Question

If $cos\alpha +cos\beta +cos\gamma =sin\alpha +sin\beta +sin\gamma =0$, then
$cos(\beta +\gamma )+cos(\gamma +\alpha )+cos(\alpha +\beta )=0$
$sin(\beta +\gamma )sin(\gamma +\alpha )+sin(\alpha +\beta )=0$

• A. True
• B. False

Answer 1

The correct option is A True

Let $z_1=cos\alpha +isin\alpha$

$z_2=cos\beta +isin\beta$

$z_3=cos\gamma +isin\gamma$

1) $z_1+z_2+z_3=cos\alpha +isin\alpha +cos\beta +isin\beta +cos\gamma +isin\gamma$

$\therefore z_1+z_2+z_3=(cos\alpha +cos\beta +cos\gamma )+i(sin\alpha +sin\beta +sin\gamma )$

From the given condition,

$z_1+z_2+z_3=\left(0\right)+i\left(0\right)$

$\therefore z_1+z_2+z_3=0$ (1)

2) $\frac{1}{z_1}+\frac{1}{z_2}+\frac{1}{z_3}=\frac{1}{cos\alpha +isin\alpha }+\frac{1}{cos\beta +isin\beta }+\frac{1}{cos\gamma +isin\gamma }$

$\therefore \frac{1}{z_1}+\frac{1}{z_2}+\frac{1}{z_3}=\frac{1}{e^{i\alpha }}+\frac{1}{e^{i\beta }}+\frac{1}{e^{i\gamma }}$

$\therefore \frac{z_2{z}_3+z_1{z}_3+z_1{z}_2}{z_1{z}_2{z}_3}=e^{-i\alpha }+e^{-i\beta }+e^{-i\gamma }$

$\therefore \frac{z_2{z}_3+z_1{z}_3+z_1{z}_2}{z_1{z}_2{z}_3}=(cos\alpha -isin\alpha )+(cos\beta -isin\beta )+(cos\gamma -isin\gamma )$

$\therefore \frac{z_2{z}_3+z_1{z}_3+z_1{z}_2}{z_1{z}_2{z}_3}=(cos\alpha +cos\beta +cos\gamma )-i(sin\alpha +sin\beta +sin\gamma )$

$\therefore \frac{z_2{z}_3+z_1{z}_3+z_1{z}_2}{z_1{z}_2{z}_3}=\left(0\right)-i\left(0\right)$

$\therefore \frac{z_2{z}_3+z_1{z}_3+z_1{z}_2}{z_1{z}_2{z}_3}=0$

$\therefore z_2{z}_3+z_1{z}_3+z_1{z}_2=0$ (2)

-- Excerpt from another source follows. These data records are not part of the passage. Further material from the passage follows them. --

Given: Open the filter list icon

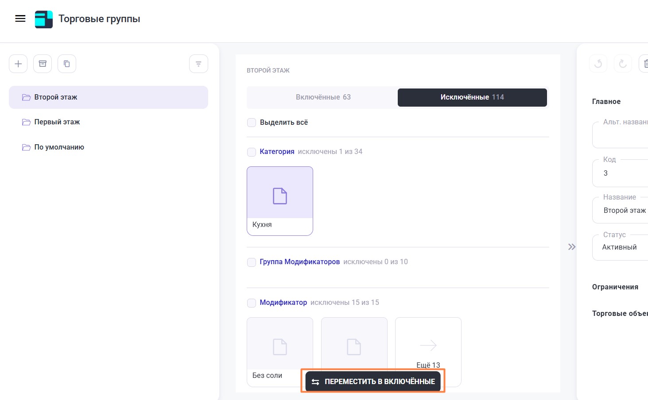Looking at the screenshot, I should [x=198, y=64].
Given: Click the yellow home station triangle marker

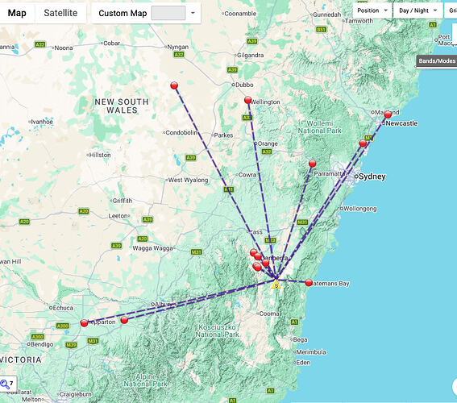Looking at the screenshot, I should (276, 285).
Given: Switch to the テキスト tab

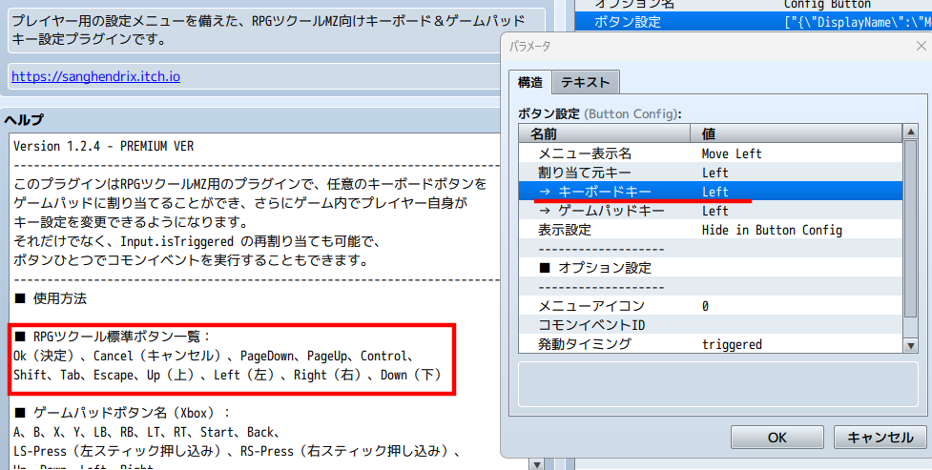Looking at the screenshot, I should [587, 82].
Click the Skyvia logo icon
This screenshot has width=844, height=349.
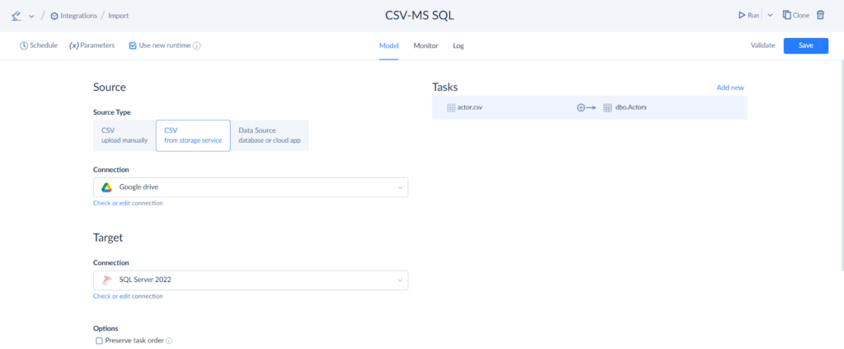click(x=16, y=16)
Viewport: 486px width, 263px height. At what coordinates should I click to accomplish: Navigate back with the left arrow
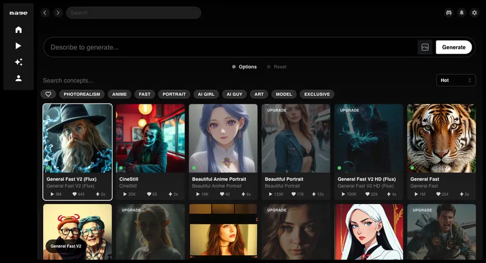(x=45, y=13)
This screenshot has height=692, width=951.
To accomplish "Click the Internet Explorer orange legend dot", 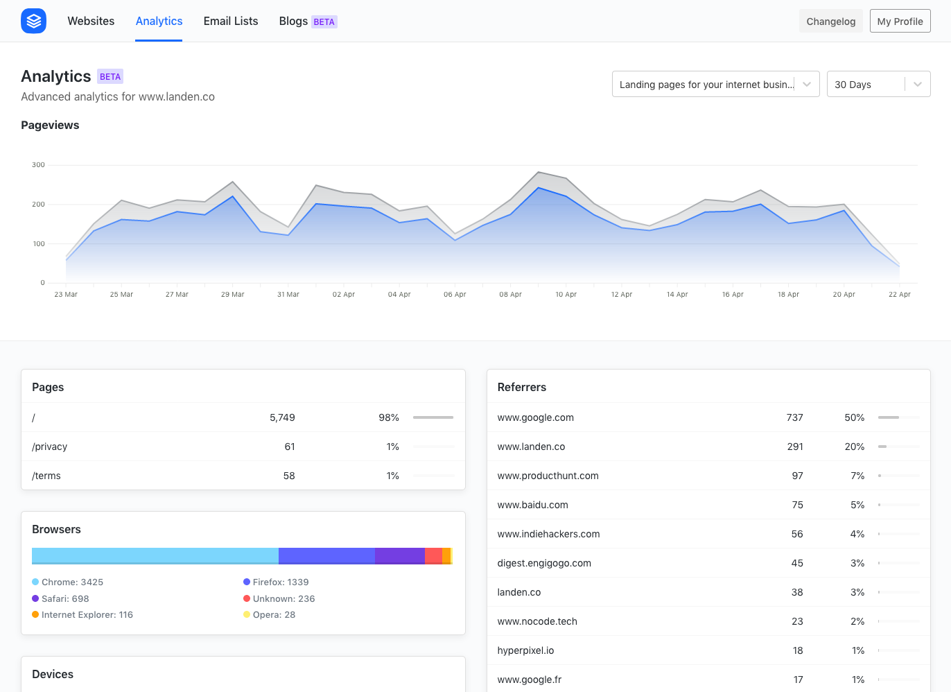I will coord(35,614).
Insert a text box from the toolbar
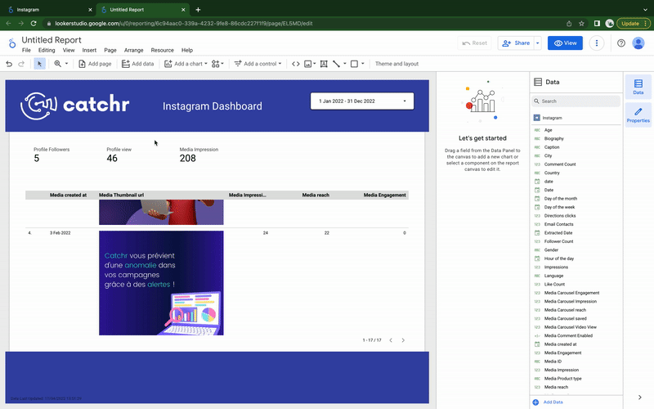This screenshot has height=409, width=654. (325, 64)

3) ${(z_1+z_2+z_3)}^2={z_1}^2+{z_2}^2+{z_3}^2+2z_1{z}_2+2z_2{z}_3+2z_1{z}_3$

${(z_1+z_2+z_3)}^2={z_1}^2+{z_2}^2+{z_3}^2+2(z_1{z}_2+z_2{z}_3+z_1{z}_3)$

From equations (1) and (2), we get,

${\left(0\right)}^2={z_1}^2+{z_2}^2+{z_3}^2+2\left(0\right)$

$\therefore {z_1}^2+{z_2}^2+{z_3}^2=0$

$\therefore {(cos\alpha +isin\alpha )}^2+{(cos\beta +isin\beta )}^2+{(cos\gamma +isin\gamma )}^2=0$

$\therefore {cos}^2\alpha -{sin}^2\alpha +isin2\alpha +{cos}^2\beta -{sin}^2\beta +isin2\beta +{cos}^2\gamma -{sin}^2\gamma +isin2\gamma =0$

$\therefore cos2\alpha +cos2\beta +cos2\gamma +i(sin2\alpha +sin2\beta +sin2\gamma )=0+i\left(0\right)$

Comparing real and imaginary parts of both sides, we get,

$cos2\alpha +cos2\beta +cos2\gamma =0$

$sin2\alpha +sin2\beta +sin2\gamma =0$

Now,

$cos\alpha +cos\beta +cos\gamma =0$

$sin\alpha +sin\beta +sin\gamma =0$

Squaring and taking difference of both equations,

${(cos\alpha +cos\beta +cos\gamma )}^2-{(sin\alpha +sin\beta +sin\gamma )}^2=0$

$\therefore {cos}^2\alpha +{cos}^2\beta +{cos}^2\gamma +2cos\alpha cos\beta +2cos\beta cos\gamma +2cos\alpha cos\gamma -{sin}^2\alpha -{sin}^2\beta -{sin}^2\gamma -2sin\alpha sin\beta -2sin\beta sin\gamma -2sin\alpha sin\gamma =0$

$\therefore ({cos}^2\alpha -{sin}^2\alpha )+({cos}^2\beta --{sin}^2\beta )+({cos}^2\gamma -{sin}^2\gamma )+2[(cos\alpha cos\beta -sin\alpha sin\beta )+(cos\beta cos\gamma --sin\beta sin\gamma )+(cos\alpha cos\gamma -sin\alpha sin\gamma )]=0$

$\therefore cos2\alpha +cos2\beta +cos2\gamma +2[cos(\alpha +\beta )+cos(\beta +\gamma )+cos(\alpha +\gamma )]=0$

$\therefore 0+2[cos(\alpha +\beta )+cos(\beta +\gamma )+cos(\alpha +\gamma )]=0$

$\therefore cos(\alpha +\beta )+cos(\beta +\gamma )+cos(\alpha +\gamma )=0$